The lines from the top of the listing through the one containing "Click the top-down car diagram on main page" are to be retyped exactly, with no other lines.

• • • •

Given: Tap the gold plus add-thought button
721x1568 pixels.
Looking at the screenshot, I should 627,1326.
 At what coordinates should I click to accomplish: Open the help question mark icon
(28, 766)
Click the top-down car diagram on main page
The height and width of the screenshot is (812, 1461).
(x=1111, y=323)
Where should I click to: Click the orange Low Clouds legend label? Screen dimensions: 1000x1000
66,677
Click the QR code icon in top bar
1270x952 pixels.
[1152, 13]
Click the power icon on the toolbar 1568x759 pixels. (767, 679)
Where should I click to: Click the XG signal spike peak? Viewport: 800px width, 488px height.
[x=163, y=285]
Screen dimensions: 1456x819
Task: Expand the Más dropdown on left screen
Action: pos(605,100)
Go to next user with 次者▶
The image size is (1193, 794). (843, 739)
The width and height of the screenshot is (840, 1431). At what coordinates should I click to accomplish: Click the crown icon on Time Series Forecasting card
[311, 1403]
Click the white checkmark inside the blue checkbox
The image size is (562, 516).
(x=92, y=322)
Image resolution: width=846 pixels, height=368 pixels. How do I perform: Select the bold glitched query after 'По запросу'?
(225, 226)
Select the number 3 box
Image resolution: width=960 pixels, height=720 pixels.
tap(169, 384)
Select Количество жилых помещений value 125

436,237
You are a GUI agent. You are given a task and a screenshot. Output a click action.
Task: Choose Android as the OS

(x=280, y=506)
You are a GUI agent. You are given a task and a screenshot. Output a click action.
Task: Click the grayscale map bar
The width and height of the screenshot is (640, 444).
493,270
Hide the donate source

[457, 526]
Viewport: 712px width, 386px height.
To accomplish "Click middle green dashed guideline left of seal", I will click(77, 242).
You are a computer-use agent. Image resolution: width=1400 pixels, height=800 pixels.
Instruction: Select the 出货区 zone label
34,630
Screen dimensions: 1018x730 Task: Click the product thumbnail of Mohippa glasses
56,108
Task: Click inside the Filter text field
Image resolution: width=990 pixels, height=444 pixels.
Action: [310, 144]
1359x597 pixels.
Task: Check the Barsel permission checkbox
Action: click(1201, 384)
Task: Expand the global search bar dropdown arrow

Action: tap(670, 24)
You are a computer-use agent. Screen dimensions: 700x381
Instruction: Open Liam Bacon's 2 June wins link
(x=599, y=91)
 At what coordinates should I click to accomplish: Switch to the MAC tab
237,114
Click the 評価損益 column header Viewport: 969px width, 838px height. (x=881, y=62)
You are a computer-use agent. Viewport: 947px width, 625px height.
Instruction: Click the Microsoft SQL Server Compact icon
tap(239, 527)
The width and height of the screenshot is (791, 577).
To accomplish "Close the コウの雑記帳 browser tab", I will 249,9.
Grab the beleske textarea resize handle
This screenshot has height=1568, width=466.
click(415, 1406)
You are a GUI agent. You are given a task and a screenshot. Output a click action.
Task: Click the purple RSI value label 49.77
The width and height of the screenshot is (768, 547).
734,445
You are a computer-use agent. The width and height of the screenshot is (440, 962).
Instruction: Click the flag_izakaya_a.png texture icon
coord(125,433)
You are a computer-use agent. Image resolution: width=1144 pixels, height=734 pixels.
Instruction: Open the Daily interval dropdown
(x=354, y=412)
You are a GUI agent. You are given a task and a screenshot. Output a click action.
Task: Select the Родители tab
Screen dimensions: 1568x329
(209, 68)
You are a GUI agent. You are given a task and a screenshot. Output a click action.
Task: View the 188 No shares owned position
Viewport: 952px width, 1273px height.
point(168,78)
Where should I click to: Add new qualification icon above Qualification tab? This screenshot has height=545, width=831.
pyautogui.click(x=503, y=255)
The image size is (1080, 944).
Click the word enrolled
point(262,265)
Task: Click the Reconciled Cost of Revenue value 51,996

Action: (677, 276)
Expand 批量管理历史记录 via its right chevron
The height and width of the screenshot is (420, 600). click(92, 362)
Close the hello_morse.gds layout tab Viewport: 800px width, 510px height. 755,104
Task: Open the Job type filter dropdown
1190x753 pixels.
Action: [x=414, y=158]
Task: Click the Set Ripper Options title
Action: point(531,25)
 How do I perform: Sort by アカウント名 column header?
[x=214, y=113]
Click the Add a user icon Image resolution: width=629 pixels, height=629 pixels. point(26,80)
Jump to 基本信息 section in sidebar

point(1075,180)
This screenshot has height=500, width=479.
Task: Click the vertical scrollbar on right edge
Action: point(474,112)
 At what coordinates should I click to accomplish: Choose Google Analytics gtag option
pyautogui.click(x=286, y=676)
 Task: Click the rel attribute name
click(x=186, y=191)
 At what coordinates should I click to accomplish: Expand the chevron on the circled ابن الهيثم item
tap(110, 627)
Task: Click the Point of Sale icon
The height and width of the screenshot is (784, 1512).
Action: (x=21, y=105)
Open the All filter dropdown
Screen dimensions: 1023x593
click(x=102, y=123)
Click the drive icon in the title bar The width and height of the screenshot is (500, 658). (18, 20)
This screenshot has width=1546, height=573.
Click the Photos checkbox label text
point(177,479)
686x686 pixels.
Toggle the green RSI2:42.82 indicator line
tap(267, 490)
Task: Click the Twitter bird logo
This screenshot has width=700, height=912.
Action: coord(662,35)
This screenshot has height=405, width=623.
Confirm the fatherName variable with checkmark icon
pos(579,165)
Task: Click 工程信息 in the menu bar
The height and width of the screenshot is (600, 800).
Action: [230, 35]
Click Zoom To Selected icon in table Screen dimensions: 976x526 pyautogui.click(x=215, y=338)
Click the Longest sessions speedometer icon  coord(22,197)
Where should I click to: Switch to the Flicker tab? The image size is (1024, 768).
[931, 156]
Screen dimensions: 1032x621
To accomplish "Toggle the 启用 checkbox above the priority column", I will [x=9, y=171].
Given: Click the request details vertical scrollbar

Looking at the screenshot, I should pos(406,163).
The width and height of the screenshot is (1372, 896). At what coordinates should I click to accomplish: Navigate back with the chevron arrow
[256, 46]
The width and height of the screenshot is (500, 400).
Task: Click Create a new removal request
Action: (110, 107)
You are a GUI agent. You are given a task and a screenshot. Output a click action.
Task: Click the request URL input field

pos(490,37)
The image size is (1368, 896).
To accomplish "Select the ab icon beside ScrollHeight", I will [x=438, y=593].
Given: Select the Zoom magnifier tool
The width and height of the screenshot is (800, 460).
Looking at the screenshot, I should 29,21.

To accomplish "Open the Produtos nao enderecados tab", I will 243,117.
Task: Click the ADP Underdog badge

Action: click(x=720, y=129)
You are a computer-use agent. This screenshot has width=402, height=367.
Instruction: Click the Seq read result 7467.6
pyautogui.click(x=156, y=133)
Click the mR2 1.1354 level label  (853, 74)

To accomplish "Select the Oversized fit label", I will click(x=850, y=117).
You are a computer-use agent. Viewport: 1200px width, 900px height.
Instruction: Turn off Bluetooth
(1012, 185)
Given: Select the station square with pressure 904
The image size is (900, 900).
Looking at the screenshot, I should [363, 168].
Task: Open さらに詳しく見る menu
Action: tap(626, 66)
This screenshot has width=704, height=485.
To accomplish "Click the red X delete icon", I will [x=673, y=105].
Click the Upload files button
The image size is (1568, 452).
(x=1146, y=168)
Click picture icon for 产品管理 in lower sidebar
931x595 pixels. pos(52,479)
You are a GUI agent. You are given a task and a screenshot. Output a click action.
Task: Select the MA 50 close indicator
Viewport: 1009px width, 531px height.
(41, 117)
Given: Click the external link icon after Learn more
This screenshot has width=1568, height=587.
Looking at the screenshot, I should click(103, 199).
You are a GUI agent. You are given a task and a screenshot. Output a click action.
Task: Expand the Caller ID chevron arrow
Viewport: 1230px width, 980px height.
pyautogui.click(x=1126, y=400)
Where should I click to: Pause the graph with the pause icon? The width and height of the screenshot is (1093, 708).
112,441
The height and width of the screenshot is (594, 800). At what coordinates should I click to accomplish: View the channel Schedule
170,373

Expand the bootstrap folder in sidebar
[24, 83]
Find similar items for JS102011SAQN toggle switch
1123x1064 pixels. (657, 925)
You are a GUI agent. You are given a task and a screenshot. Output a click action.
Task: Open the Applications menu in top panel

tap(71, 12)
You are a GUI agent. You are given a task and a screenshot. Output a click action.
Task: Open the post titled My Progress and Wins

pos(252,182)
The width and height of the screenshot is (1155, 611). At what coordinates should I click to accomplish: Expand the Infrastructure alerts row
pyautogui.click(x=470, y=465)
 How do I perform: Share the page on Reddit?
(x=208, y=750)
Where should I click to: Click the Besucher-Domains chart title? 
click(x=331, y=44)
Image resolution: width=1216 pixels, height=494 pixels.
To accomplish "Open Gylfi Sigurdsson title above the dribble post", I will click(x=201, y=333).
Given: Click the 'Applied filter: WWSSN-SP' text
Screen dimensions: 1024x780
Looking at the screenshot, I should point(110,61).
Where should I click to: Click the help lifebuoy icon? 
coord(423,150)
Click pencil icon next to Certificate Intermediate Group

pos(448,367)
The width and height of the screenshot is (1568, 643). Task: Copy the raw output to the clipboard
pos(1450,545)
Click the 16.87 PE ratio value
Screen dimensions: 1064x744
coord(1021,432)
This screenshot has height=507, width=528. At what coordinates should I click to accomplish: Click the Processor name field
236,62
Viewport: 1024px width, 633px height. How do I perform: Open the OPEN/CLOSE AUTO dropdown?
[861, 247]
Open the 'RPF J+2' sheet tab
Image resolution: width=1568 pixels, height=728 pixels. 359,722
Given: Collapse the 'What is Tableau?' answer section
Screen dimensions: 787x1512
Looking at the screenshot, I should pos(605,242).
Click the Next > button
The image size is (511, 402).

• • • •

* _Solution_
Given: Tap the gold plus add-thought button
721x1568 pixels.
Looking at the screenshot, I should 627,1326.
 At what coordinates should I click to accomplish: Open the help question mark icon
(28, 766)
Click the top-down car diagram on main page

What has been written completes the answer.